### TASK ITEM
Please reproduce the interview transcript below on Israel's strikes against Iran, word for word.

### EXCERPTED PASSAGE
Israel dealt devastating strikes from what we understand on Iranian military and strategic facilities,
including energy, economic infrastructure.
And as far as I can tell, the Israeli Air Force has cleared the path to Iran
and is dominating skies at least over Tehran and maybe beyond Tehran and the larger parts of the country.
Can you just summarize the result of what happened last night? Yes. Well, Israel is seven days ahead of schedule of what the IDF had planned before. I'll give
you a few examples. In 2012, for instance, the calculation was that 40 to 50 airplanes
and their staff are to be shut down over Iran. None of this has happened. The idea was that
it would take seven days only to take care of the entire
aircraft systems in Iran. It ended in, I think, 26 hours. So now we are running ahead of the
schedule, which allows the IAEF to do much more and much faster than it had planned to
do in the first place.
Okay. I want to talk about the Iranian nuclear program.
It's discussed on this podcast many times in the past.
Iran's nuclear program is distributed deep and wide
across Iran.
And obviously the big focus is Fordow,
where what is left of the Iranian nuclear program
is deep, deep, deep in mountainous bunker protection, very
hard to penetrate from what we've been told by Israeli capabilities.
To the best of your understanding, if there was a progress bar hovering above this mission,
how much of this program across the board, and then we'll get into Fordow, how much of
the program, the Iranian nuclear program, has been destroyed?
We are at phase three out of ten, give or take, when it comes to the nuclear program, the Iranian nuclear program, has been destroyed? We are at phase three out of ten, give or take, when it comes to the nuclear program,
but we're in the last phase of the attack, and I'll explain.
The idea was, first of all, to take the anti-aircraft system and then to handle the ballistic missile
program, and then to take down the leadership, the military leadership of Iran.
It has been done already.
Now when we reach the point of attacking their real thing, the hotspots of the Iranian nuclear
program, we are still at the very beginning.

### SUPPLIED MATERIAL
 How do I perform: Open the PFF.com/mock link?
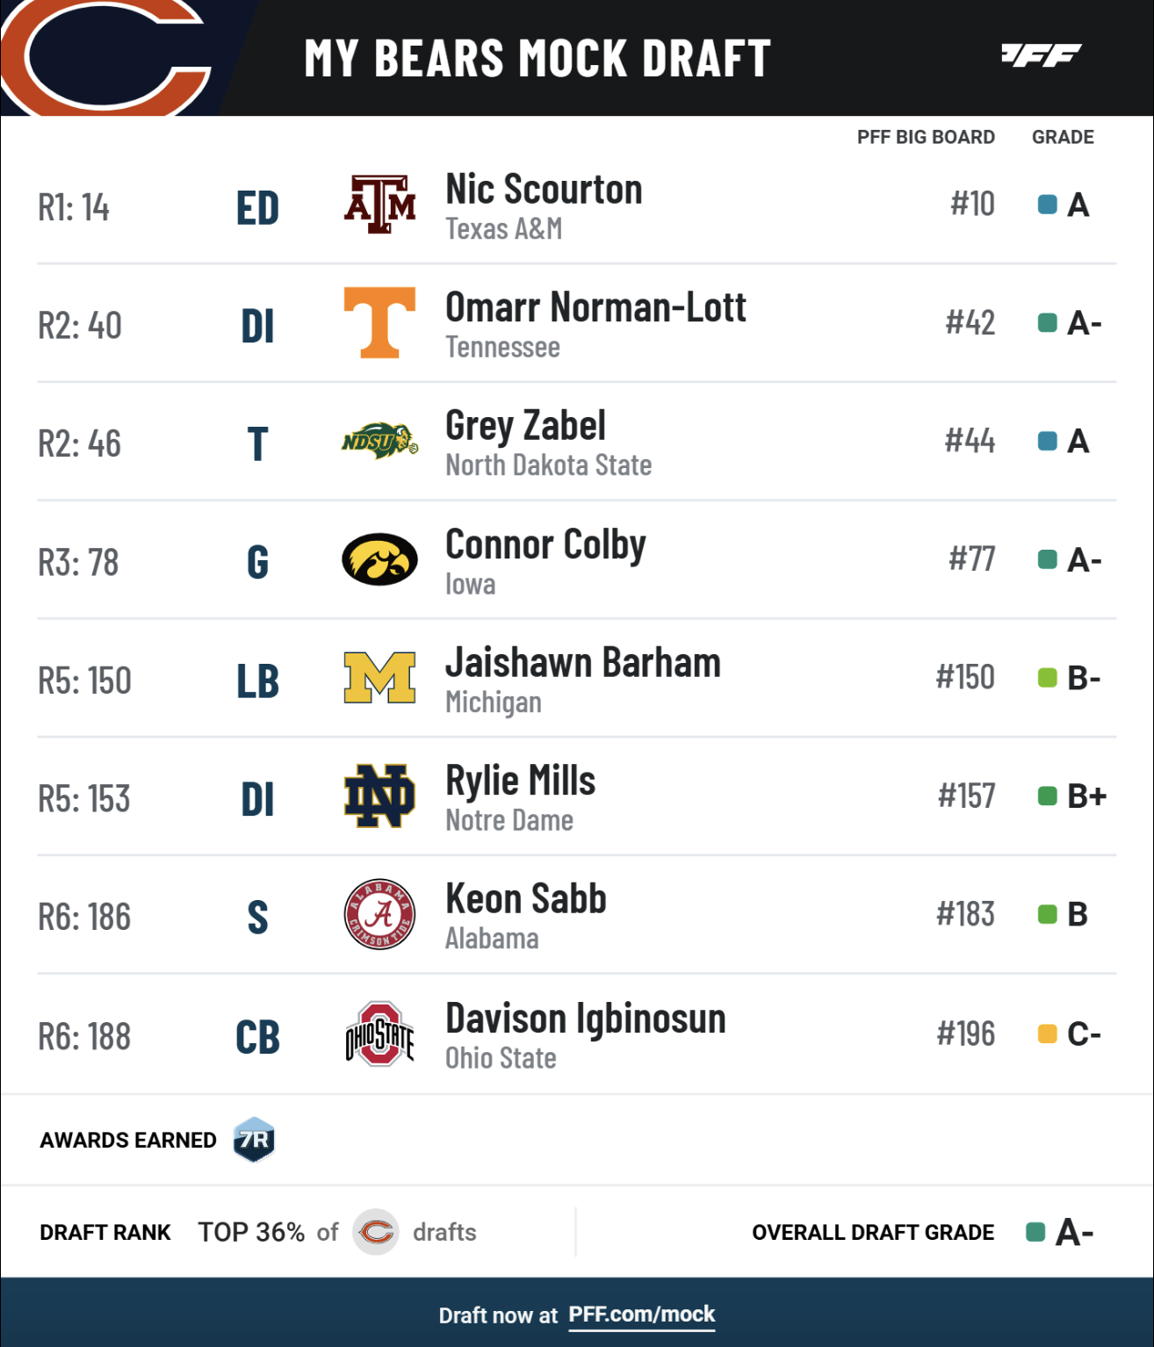coord(642,1315)
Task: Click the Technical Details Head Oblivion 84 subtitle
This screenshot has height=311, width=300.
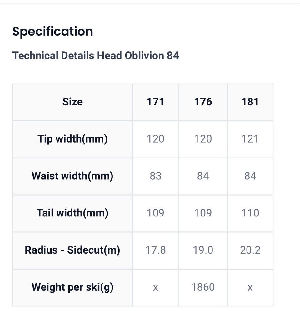Action: 96,56
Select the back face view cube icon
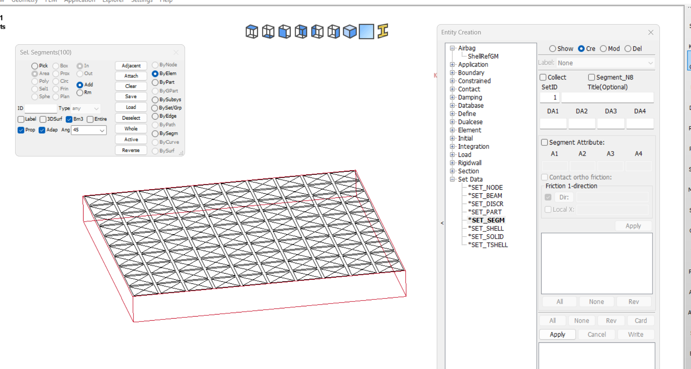 301,32
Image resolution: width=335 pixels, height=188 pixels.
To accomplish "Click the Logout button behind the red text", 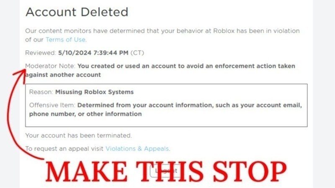I will [166, 170].
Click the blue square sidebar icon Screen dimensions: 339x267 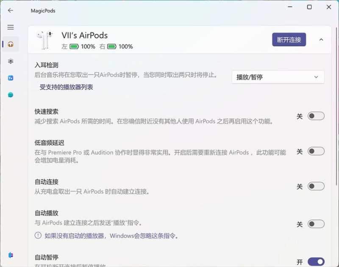coord(11,78)
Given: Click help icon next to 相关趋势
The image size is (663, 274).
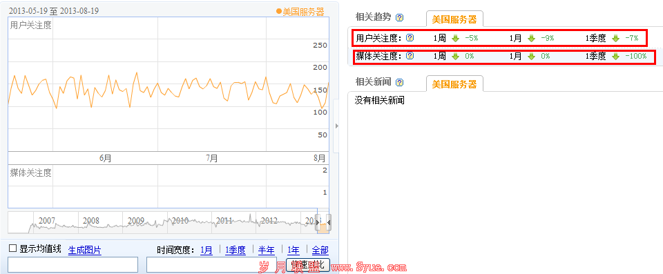Looking at the screenshot, I should click(400, 18).
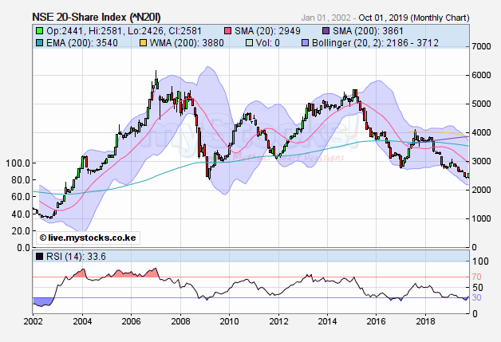Click the teal EMA (200) legend swatch
The width and height of the screenshot is (501, 342).
(38, 43)
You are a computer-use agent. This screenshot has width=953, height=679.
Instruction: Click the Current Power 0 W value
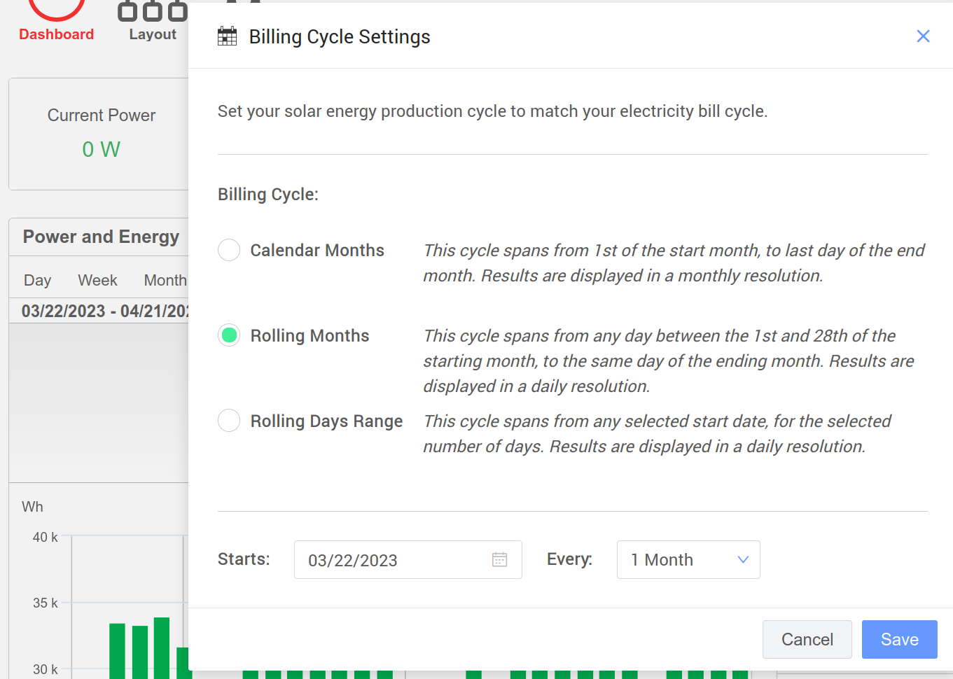coord(101,149)
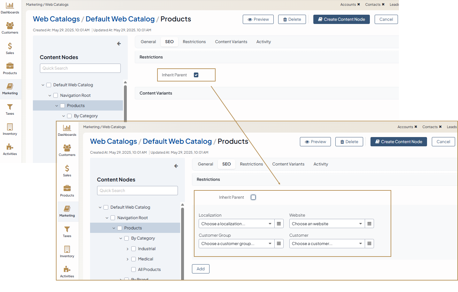Screen dimensions: 458x292
Task: Tick the Industrial node checkbox
Action: pos(134,249)
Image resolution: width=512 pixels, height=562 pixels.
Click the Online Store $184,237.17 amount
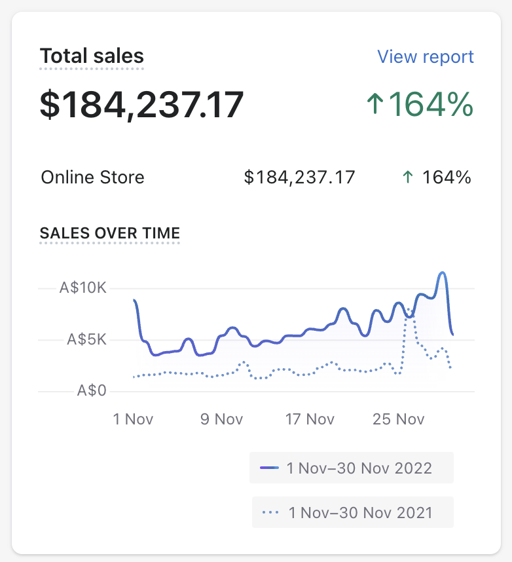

### WRITTEN ANSWER
Israel dealt devastating strikes from what we understand on Iranian military and strategic facilities,
including energy, economic infrastructure.
And as far as I can tell, the Israeli Air Force has cleared the path to Iran
and is dominating skies at least over Tehran and maybe beyond Tehran and the larger parts of the country.
Can you just summarize the result of what happened last night? Yes. Well, Israel is seven days ahead of schedule of what the IDF had planned before. I'll give
you a few examples. In 2012, for instance, the calculation was that 40 to 50 airplanes
and their staff are to be shut down over Iran. None of this has happened. The idea was that
it would take seven days only to take care of the entire
aircraft systems in Iran. It ended in, I think, 26 hours. So now we are running ahead of the
schedule, which allows the IAEF to do much more and much faster than it had planned to
do in the first place.
Okay. I want to talk about the Iranian nuclear program.
It's discussed on this podcast many times in the past.
Iran's nuclear program is distributed deep and wide
across Iran.
And obviously the big focus is Fordow,
where what is left of the Iranian nuclear program
is deep, deep, deep in mountainous bunker protection, very
hard to penetrate from what we've been told by Israeli capabilities.
To the best of your understanding, if there was a progress bar hovering above this mission,
how much of this program across the board, and then we'll get into Fordow, how much of
the program, the Iranian nuclear program, has been destroyed?
We are at phase three out of ten, give or take, when it comes to the nuclear program, the Iranian nuclear program, has been destroyed? We are at phase three out of ten, give or take, when it comes to the nuclear program,
but we're in the last phase of the attack, and I'll explain.
The idea was, first of all, to take the anti-aircraft system and then to handle the ballistic missile
program, and then to take down the leadership, the military leadership of Iran.
It has been done already.
Now when we reach the point of attacking their real thing, the hotspots of the Iranian nuclear
program, we are still at the very beginning.